--- EXTRAIT ---
#####

Think beyond the baseboard. I consider the model to be a slice of the real world, so it needs to make geographical and topographical sense. Sulle is supposedly set slightly up on a hillside above the town; while this is all on the back scene, it influenced the topography at the rear of the model, such as the top of a retaining wall as well as the height of the foreground buildings on the back scene.

Finally, don’t be intimidated by N scale! It is too easy to think that it can’t be done (or worse, it isn’t necessary) in small-scale modelling. I’m so glad that Cav Millward pushed me into making my own track for the first time: it makes such a difference. The same goes for scenic modelling – the small details CAN be done. I take a lot of inspiration from Model Railway Journal and the books of Gordon Gravett, even though they have little direct content about 2mm scale.

 

Voici le deuxième chapitre sur mes téchniques de décor…

Le paysage:

Aucun surpris ici, non plus. Le topographie est formé de polystyrène éxpansé, couvert de plâtre. Je mets plusieurs de couches, chacun plus liquide que la dernière, pour créer les petits détails.

J’ai utilisé les fibres statiques pour la première fois, et les résultats me plaisent beaucoup.

Les arbres sont en mousse de mer, les troncs aggrandis de plâtre et l’ensemble peint à la bombe (gris ou brun). La verdure est representée par les fibres statiques vert foncé.

#####

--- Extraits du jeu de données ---
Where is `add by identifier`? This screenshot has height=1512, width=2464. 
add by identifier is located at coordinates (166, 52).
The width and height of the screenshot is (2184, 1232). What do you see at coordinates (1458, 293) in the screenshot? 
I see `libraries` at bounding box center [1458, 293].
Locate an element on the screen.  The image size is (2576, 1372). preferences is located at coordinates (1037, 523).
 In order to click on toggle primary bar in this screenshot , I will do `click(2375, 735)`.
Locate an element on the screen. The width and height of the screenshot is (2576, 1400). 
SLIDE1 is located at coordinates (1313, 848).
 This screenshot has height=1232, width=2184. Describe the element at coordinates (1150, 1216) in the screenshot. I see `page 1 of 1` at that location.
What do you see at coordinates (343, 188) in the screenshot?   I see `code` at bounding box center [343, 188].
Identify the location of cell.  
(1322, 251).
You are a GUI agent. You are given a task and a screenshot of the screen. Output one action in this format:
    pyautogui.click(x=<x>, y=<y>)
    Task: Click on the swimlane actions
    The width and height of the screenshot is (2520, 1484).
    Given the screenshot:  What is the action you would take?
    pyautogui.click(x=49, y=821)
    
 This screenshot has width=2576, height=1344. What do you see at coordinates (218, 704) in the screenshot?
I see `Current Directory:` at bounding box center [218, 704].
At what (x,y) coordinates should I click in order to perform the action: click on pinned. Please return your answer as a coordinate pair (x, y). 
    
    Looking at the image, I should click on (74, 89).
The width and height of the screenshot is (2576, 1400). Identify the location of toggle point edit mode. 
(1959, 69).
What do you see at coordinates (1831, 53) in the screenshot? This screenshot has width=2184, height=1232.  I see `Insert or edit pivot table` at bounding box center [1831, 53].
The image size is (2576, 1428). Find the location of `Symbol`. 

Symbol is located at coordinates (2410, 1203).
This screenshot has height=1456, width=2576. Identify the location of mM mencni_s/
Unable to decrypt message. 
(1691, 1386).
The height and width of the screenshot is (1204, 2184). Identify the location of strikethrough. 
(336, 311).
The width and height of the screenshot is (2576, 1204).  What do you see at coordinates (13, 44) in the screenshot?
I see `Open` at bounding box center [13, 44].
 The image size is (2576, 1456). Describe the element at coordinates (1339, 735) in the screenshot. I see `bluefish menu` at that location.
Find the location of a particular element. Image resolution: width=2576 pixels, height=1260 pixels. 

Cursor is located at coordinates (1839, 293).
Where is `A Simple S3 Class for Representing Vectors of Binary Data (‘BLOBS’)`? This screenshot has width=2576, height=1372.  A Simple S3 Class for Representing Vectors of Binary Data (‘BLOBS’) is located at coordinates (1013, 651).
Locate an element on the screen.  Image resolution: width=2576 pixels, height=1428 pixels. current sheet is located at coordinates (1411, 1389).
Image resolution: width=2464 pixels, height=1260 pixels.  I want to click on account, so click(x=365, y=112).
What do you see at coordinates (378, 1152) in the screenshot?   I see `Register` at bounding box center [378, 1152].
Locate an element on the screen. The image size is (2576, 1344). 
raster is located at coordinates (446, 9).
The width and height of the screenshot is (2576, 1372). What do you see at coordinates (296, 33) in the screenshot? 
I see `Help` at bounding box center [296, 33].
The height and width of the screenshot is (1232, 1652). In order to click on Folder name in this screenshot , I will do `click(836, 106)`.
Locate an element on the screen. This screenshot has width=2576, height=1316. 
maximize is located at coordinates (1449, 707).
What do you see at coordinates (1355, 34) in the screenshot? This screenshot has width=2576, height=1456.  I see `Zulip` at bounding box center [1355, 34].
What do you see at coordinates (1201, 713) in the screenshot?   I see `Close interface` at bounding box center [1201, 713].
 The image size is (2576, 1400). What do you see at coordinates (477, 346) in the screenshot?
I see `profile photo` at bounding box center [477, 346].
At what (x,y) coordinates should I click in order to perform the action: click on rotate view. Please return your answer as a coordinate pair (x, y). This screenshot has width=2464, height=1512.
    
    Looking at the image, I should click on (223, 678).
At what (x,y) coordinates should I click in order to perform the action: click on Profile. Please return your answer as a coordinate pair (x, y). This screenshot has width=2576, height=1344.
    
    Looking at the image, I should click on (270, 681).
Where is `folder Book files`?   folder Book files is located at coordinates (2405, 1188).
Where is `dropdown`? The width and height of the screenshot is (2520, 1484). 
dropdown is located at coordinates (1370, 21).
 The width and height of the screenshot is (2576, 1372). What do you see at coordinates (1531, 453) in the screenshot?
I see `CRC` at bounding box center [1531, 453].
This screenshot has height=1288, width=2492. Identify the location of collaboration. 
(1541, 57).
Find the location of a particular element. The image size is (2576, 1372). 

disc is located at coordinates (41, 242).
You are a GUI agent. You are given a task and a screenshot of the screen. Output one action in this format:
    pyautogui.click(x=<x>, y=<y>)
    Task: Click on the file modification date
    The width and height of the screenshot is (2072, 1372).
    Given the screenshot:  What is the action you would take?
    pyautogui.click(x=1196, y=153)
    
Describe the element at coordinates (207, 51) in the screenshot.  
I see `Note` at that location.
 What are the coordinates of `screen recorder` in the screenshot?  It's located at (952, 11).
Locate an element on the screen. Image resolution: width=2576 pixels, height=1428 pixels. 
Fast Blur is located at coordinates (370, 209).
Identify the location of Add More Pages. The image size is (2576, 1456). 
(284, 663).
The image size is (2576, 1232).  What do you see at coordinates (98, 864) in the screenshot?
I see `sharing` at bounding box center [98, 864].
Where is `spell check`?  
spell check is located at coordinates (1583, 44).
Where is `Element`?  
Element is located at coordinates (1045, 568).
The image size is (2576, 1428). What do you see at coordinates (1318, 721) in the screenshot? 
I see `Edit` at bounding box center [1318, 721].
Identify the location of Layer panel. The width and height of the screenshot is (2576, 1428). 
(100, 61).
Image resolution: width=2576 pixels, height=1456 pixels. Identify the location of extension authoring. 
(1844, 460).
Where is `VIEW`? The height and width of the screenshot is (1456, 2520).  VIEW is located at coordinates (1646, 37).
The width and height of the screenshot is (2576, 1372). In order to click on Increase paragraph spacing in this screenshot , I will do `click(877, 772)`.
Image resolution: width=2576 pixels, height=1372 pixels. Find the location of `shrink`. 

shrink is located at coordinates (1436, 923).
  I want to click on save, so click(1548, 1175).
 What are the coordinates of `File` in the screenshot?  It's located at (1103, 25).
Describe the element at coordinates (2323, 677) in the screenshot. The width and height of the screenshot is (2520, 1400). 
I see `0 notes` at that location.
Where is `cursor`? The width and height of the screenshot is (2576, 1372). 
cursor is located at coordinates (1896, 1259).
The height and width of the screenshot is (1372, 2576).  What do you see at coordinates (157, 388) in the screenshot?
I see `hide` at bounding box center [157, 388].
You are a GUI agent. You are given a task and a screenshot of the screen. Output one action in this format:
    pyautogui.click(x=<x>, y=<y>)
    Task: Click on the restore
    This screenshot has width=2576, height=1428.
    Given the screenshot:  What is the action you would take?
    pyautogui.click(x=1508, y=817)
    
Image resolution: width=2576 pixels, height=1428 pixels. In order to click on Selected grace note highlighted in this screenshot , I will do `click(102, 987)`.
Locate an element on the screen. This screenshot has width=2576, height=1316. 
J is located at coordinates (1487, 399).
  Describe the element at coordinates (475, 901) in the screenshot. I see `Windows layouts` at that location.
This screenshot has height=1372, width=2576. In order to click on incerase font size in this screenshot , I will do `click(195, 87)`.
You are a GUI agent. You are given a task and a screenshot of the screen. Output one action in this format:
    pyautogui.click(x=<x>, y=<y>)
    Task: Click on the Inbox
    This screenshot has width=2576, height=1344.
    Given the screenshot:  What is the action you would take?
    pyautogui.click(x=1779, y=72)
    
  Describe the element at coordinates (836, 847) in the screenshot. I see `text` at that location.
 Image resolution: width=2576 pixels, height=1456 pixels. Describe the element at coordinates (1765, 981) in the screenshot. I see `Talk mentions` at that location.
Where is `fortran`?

#####

--- CONSIGNE 1 ---
Relevez toutes les couleurs nommées dans l'extrait sur le décor de maquette ferroviaire.
--- CONSIGNE 2 ---
Rédigez la suite de l'extrait sur le décor de maquette ferroviaire en partant de sa dernière phrase.

--- RÉPONSE ATTENDUE 1 ---
gris, brun, vert foncé

--- RÉPONSE ATTENDUE 2 ---
Avant de poser les arbres, j’ai préparé la terre: c’est important de souvenir que les grandes espaces boisées ne sont couvertes jamais de l’herbe.

La falaise est de chez Woodland Scenics. J’ai cassé les pièces moulues et les ai rassemblées pour éviter la répétition de formes.

La fleuve est en resine de chez Woodland Scenics, sur une basse peinte en bruns variés pour réprésenter les differentes profondeurs d’eau.

Le ballastage. Une petite avance ici (du moins pour moi)… j’ai utilisé le sable de chinchilla qui va bien, mais même mieux si melangé de quelquechose d’une couleur foncé, en ce cas le ballast gris clair de chez Woodland Scenics.

Des pensées additionelles…

L’essentiel est de réproduire fidèlement les couleurs. En N, la distance éffective entre la maquette et l’observateur est habituellement assez grande. Donc, les couleurs doivent recéder plus qu’en les échelles plus grandes. Même la patinage lourde doit être faite avec restraint. C’est la même chose avec les sons et l’éclairage. En N, les lampes réalistes doivent être assez faibles.

La proportion. Il me semble que tres souvent, le N crée la tentation de remplir chaque coin d’une petite éspace. C’est plus réaliste de laisser beaucoup d’éspace, même s’il est une quéstion de faire moins mais mieux. C’est plus important pour les chemins de fer continentaux qui sont très souvent plus spacieux que cels de Grande Bretagne.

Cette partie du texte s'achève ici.